Crónica proporcionada:

·····

De nuevo en un tremendo giro, tanto musical como de concepto, en el escenario de enfrente le tocó el turno a Beirut. Una banda que, afortunadamente, ha vuelto a abrazar el pop preciosista, melancólico y épico que es marca inconfundible de su música. Es increíble como parece que sin esfuerzo logran recrear melodías pop, aunque vestidas de folk, tan acertadas que suponen un auténtico bálsamo tras el concierto de Savages. Porque aunque nos guste fustigarnos, también nos gusta luego aplicarnos pomadas sobre las heridas.

Beirut / Foto: Eric Pamies

Tras Beirut llegó el dilema de la noche –realmente para mí no lo era-, decidir si ver a Dinosaur Jr o a Radiohead, o una combinación de ambos. Si estuviera en el festival únicamente como espectador no habría duda de que me hubiera decantado por ver únicamente a Mascis y a Barlow y luego comerme una rica empanada argentina – el verdadero descubrimiento del festival- en cualquier esquina poco concurrida, pero como estoy aquí para ser vuestros ojos, repartí mi tiempo entre los americanos y los británicos. Comenzamos en el escenario Ray-Ban con Dinosaur Jr – su concierto era más corto, y viendo la mitad del mismo todavía nos quedaba más de una hora de “quejíos” de Thom Yorke y compañía -. Dinosaur Jr no hicieron nada que no estuviese en el guion: interpretar un repertorio que empezaba con canciones de su último trabajo –con el que también estuvieron en el Primavera de hace un par de años-  y que derivaba hacia los ruidosos grandes éxitos de la banda. Una maravilla, que por reiterativa no deja en absoluto de serlo. Estuvieron ágiles y atronadores –las características torres de amplis tras los dos veteranos artistas parecían de chiste, pero no lo era- y el fiel público que se congregó para disfrutarles –el que no era muy fan estaba en Radiohead- lo agradeció extasiado.

·····

Líneas de origen:
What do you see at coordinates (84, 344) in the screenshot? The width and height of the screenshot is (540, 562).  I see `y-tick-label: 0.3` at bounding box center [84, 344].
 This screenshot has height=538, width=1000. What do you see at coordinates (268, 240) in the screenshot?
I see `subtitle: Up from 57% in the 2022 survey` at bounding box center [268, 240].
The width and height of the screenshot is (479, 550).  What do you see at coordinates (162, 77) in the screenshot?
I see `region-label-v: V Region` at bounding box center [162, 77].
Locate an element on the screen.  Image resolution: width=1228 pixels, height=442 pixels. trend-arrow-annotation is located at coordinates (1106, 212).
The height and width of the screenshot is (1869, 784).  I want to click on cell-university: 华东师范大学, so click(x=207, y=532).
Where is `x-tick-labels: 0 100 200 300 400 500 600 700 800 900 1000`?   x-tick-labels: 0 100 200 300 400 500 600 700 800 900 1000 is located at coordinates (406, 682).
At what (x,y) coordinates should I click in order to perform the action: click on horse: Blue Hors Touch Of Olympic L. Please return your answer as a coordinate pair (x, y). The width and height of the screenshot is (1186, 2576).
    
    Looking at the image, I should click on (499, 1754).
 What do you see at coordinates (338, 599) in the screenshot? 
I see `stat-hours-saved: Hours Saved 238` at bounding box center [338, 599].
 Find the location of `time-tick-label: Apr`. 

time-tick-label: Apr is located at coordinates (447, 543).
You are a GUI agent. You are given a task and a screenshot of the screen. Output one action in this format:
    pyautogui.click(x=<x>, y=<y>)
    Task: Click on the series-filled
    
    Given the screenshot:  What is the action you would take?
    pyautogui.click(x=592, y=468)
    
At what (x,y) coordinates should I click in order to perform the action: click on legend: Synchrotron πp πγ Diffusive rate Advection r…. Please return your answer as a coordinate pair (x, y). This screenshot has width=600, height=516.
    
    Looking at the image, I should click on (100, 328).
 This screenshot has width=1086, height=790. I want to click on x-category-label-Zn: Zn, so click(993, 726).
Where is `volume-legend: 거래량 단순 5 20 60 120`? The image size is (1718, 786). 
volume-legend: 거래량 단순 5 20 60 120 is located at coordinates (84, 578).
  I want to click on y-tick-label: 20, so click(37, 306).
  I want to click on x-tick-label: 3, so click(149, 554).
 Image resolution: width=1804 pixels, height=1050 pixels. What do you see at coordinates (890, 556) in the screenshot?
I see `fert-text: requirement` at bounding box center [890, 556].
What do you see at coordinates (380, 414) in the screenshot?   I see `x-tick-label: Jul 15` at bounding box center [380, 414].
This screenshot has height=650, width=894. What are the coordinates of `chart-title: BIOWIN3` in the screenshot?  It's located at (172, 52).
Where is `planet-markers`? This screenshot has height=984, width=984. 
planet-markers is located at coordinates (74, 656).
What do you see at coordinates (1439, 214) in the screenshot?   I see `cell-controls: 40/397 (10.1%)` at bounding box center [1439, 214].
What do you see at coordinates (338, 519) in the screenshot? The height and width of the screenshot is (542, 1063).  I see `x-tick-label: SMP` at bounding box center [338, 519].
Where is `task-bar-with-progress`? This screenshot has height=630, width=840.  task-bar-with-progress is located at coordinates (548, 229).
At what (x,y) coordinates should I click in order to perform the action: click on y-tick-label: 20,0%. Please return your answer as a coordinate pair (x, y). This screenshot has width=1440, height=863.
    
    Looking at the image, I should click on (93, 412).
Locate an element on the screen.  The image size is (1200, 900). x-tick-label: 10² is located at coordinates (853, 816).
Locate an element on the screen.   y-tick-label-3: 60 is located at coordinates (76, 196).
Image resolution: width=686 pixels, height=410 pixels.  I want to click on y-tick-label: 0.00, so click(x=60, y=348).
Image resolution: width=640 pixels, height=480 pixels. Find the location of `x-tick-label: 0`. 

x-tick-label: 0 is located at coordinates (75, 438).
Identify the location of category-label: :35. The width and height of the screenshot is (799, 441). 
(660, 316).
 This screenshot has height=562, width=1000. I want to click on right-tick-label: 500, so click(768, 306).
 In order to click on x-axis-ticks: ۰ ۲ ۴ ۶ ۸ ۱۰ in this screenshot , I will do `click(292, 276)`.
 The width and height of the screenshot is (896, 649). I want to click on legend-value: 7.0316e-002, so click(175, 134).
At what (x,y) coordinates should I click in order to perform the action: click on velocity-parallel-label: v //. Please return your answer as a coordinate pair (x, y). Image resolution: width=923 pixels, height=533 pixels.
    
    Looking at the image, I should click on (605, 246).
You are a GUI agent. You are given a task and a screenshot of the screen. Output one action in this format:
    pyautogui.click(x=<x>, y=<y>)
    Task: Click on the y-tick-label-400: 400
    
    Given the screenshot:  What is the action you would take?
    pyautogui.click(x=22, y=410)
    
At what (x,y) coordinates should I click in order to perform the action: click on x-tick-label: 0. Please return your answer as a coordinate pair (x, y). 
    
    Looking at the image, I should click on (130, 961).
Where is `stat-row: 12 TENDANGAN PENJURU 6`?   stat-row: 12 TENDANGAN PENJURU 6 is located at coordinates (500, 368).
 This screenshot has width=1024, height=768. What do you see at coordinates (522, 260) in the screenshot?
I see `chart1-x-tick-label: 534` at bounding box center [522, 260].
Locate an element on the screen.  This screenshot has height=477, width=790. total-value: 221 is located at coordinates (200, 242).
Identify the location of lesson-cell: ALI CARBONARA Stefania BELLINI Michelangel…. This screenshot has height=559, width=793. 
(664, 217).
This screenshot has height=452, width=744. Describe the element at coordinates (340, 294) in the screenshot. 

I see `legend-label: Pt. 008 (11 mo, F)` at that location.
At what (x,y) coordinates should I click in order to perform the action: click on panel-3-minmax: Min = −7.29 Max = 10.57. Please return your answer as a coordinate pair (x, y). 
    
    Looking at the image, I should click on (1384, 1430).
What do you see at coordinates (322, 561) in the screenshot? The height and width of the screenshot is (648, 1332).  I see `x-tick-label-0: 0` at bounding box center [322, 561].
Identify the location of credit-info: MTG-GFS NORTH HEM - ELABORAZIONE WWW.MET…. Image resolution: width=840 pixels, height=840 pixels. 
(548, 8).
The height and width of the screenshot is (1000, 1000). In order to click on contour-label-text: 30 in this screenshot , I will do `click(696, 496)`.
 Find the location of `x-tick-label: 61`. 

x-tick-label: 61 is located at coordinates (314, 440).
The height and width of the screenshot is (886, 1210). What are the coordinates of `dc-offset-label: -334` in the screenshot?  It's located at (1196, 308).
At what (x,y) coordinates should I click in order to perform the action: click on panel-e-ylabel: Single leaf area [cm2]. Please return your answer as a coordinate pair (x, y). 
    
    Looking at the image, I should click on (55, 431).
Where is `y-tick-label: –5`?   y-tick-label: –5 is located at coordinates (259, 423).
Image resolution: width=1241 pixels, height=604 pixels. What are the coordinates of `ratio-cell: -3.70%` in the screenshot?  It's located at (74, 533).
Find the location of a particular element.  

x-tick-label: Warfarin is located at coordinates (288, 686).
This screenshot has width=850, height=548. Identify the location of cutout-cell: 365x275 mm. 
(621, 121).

·····

Acciones requeridas:
1) Reproduce de la crónica el fragmento que empieza con "De nuevo en" y sigue hasta "sobre las heridas.".
2) Enumera todas las bandas que se mencionan en la crónica.
Las líneas provienen de otra fuente distinta de la crónica.

Respuestas por tarea:
1)
De nuevo en un tremendo giro, tanto musical como de concepto, en el escenario de enfrente le tocó el turno a Beirut. Una banda que, afortunadamente, ha vuelto a abrazar el pop preciosista, melancólico y épico que es marca inconfundible de su música. Es increíble como parece que sin esfuerzo logran recrear melodías pop, aunque vestidas de folk, tan acertadas que suponen un auténtico bálsamo tras el concierto de Savages. Porque aunque nos guste fustigarnos, también nos gusta luego aplicarnos pomadas sobre las heridas.

2) Beirut, Savages, Dinosaur Jr y Radiohead.